- Supplied material

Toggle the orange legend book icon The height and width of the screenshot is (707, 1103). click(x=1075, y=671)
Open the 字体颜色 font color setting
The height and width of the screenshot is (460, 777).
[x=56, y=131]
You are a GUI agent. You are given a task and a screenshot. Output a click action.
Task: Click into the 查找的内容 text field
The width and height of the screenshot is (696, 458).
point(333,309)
---
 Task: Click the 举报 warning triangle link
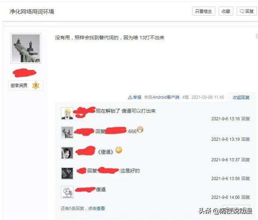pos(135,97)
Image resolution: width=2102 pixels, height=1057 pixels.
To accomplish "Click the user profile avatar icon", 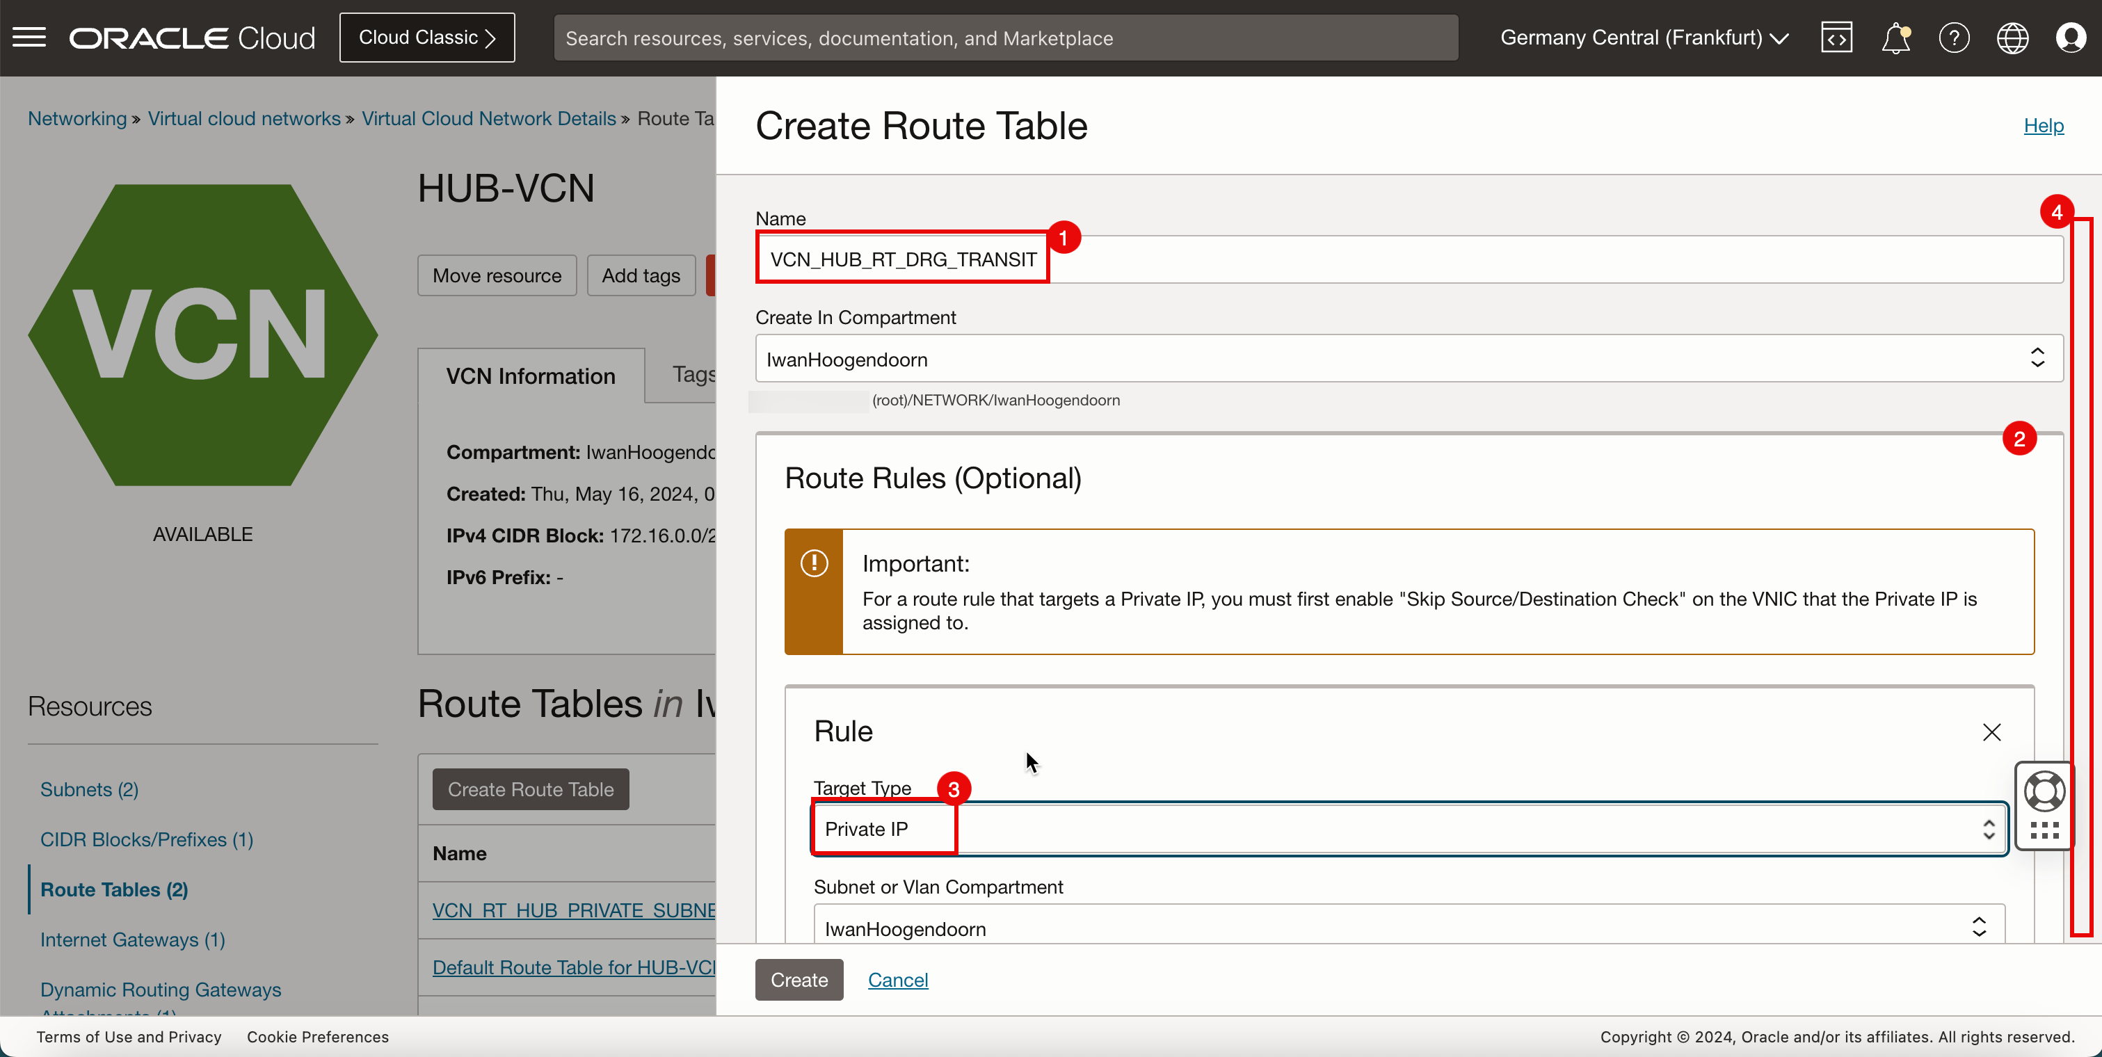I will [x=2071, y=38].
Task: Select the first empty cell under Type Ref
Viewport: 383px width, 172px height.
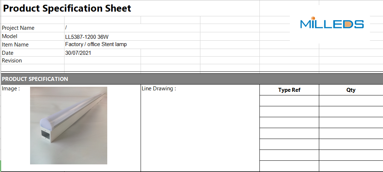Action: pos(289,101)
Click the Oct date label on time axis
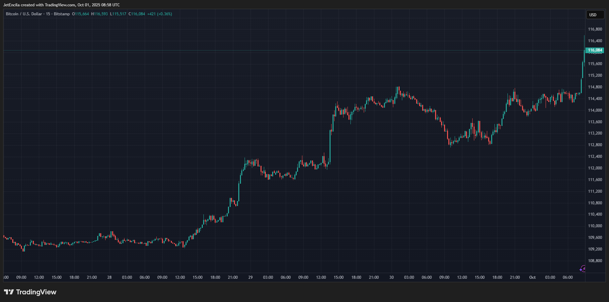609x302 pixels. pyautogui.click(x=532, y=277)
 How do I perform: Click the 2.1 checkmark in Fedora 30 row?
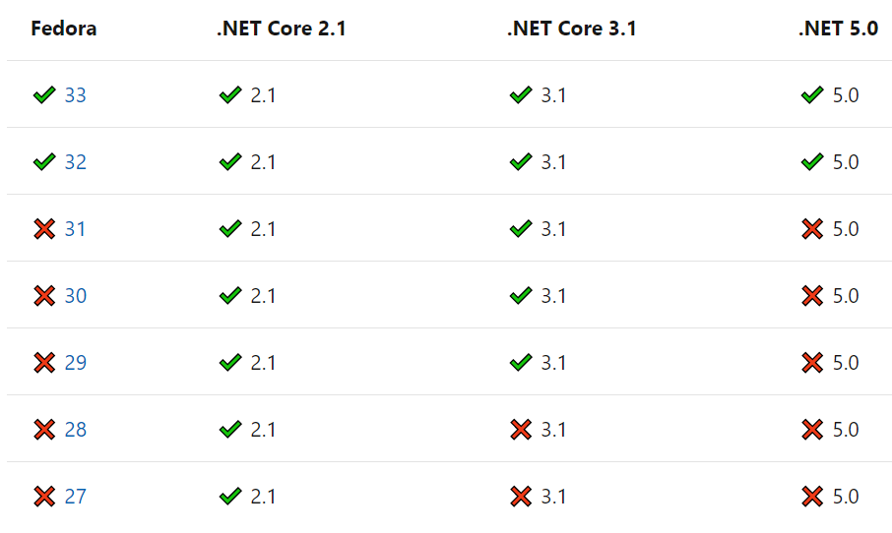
---
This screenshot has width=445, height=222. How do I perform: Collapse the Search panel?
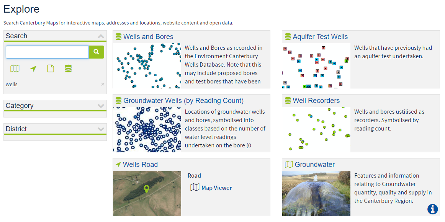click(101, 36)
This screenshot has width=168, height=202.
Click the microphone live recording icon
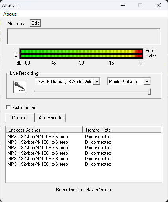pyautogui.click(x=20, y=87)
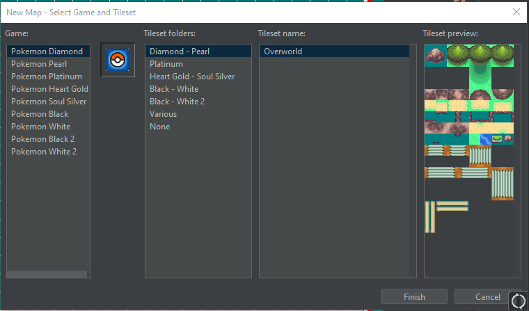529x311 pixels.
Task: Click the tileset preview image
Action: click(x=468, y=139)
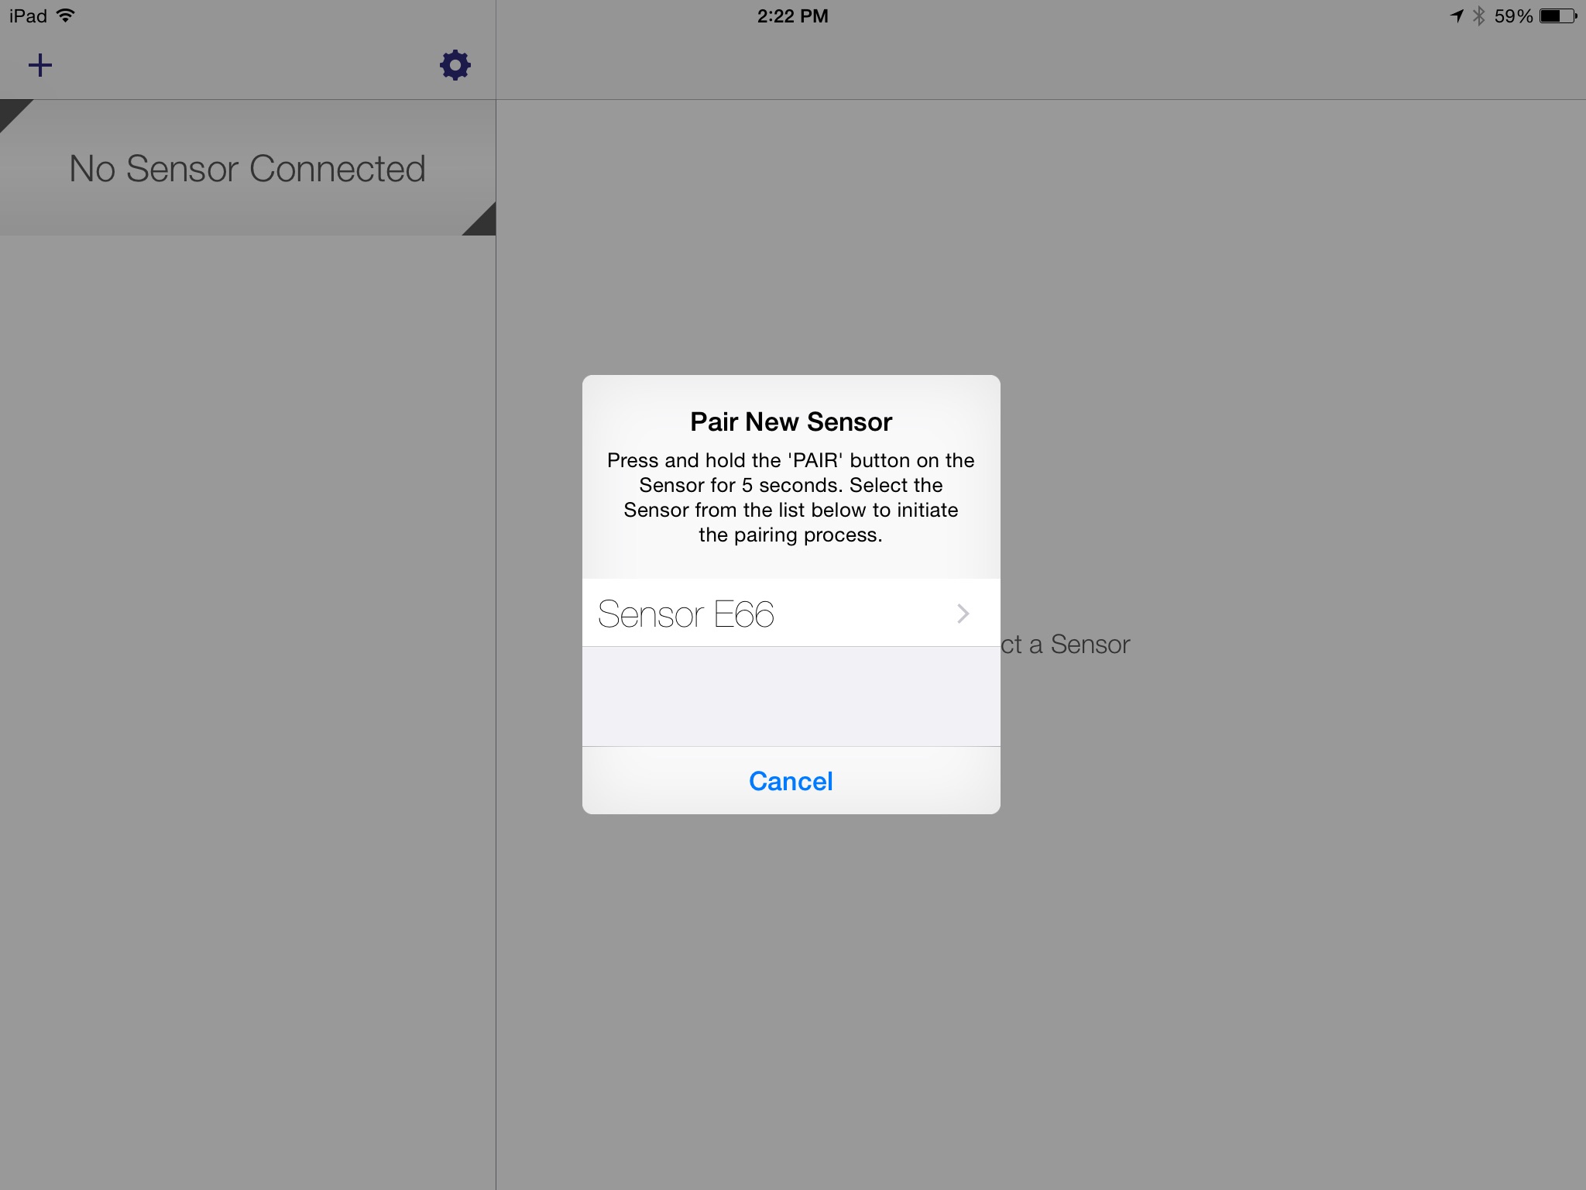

- Required work
A clean copy is needed of the lines above from the one with "Task: Select the" up to and including the one with "How do I perform: Click". Please set it down exactly, with no pictures.

- The answer
Task: Select the first empty cell under Type Ref
Viewport: 383px width, 172px height.
Action: pos(289,101)
Click the Oct date label on time axis
609x302 pixels. pyautogui.click(x=532, y=277)
 How do I perform: Click the 2.1 checkmark in Fedora 30 row?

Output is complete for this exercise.